Global ‘cost’ curves for iron ore and coal provide an indication of the profitability of production at different price levels, which has implications for the future supply of these bulk commodities. These curves are based on the average variable costs of production of different mines, and are constructed by ranking production at each mine according to its costs. Average variable costs of production of mines include wages, processing costs and, where available, the cost of transportation.[1] The cost data, compiled by a private sector company using company reports and other public information, do not include a return on capital, debt-servicing costs or fixed costs associated with running a mine.[2] The data cover most of global iron ore production and around 80 per cent of the coal that is traded by sea. With the exception of coking coal, an attempt is made to adjust for differences in the quality of each tonne of output.

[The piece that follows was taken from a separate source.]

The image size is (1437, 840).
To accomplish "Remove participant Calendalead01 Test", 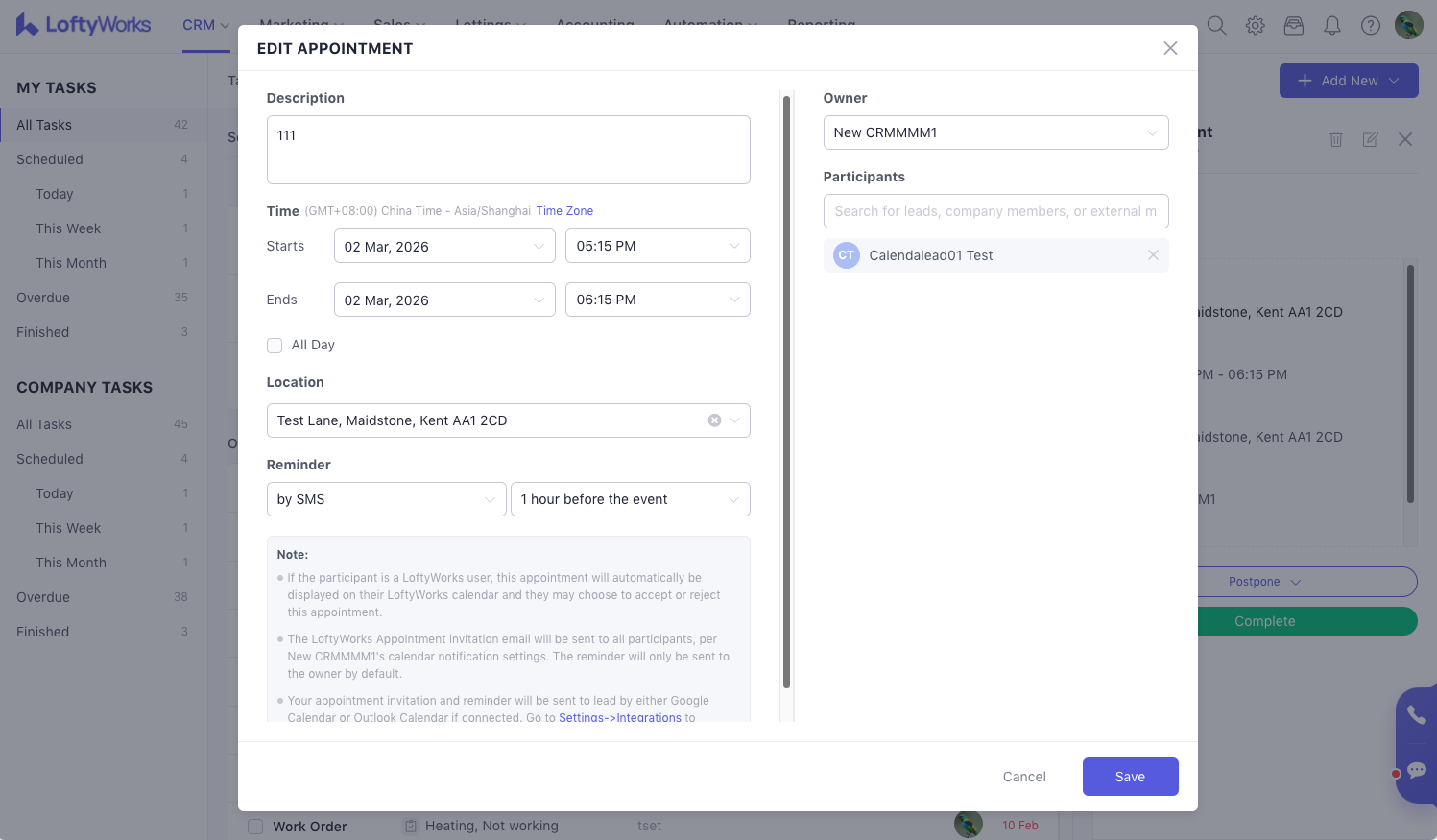I will tap(1153, 255).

While the ‘level’ of cost curves may not provide an entirely accurate measure of all relevant costs, they can provide a good guide to the costs of particular mines relative to other global producers. For iron ore, Australian and Brazilian producers tend to be at the lower end of the global cost curve (Graph B1). In contrast, Chinese iron ore production tends to be at the higher end, which is likely to reflect higher processing costs due to the lower quality of iron ore mined as well as the high cost of transporting domestic ore to steel mills owing to the inland location of the iron ore mines.

A comparison of costs curves over time illustrates how the dynamics of the market have changed. The iron ore cost curve has shifted outward and flattened in recent years because of the significant increase in iron ore production capacity that has resulted from substantial new investment, particularly from lower-cost iron ore producers in Australia, and to a lesser extent Brazil (Graph B2). Over the next few years, the pace of expansion in iron ore production is expected to slow as existing investment projects reach completion and there are few plans to commit to new projects (at this stage). Indeed, the sharp fall in iron ore prices over the year to date may elicit a reduction in existing supply from higher-cost producers.

The thermal and coking coal cost curves only capture production that is traded by sea; they do not include coal that is produced and consumed domestically (including in China). China makes up around 50 per cent of total global coal production, and has been a net importer of coal since 2009. China's demand for, and production of, coal has a significant impact on prices in the global market. There have been substantial expansions in recent years to seaborne coal production, including in Australia (which accounts for a large share of the global seaborne market). This has led to an outward shift of the cost curves for thermal and coking coal. As with iron ore, the global supply of coal is expected to increase further over the next few years, although the pace of growth is expected to be slower than in the past few years. The net increase in supply will also depend on the response of higher-cost coal producers to the recent decline in prices.

As noted before, there is some error in the measurement of the level of the cost curves, but even accounting for some omitted costs, at the current spot prices of around US$88, the bulk of Australian iron ore production is profitable. In contrast, at the current spot prices for coking and thermal coal of US$114 and US$69, respectively, given these cost curves, analysts suggest that a sizeable share of Australian and other coal mines producing for the seaborne market may not be profitable. Australian coking coal production spans a wide range of low-cost to high-cost mines (Graph B3). For thermal coal, Australian production is, on average, higher-cost than many other producers that are active in the globally traded market (Graph B4). Over the past year, some producers (including in Australia) have announced plans to shut higher-cost coal mines, while coal producers have also reportedly been looking for ways to reduce costs in the short run. However, some miners may be willing to continue producing and incur losses for a time, given the costs involved in ceasing production and restarting later (assuming that prices recover).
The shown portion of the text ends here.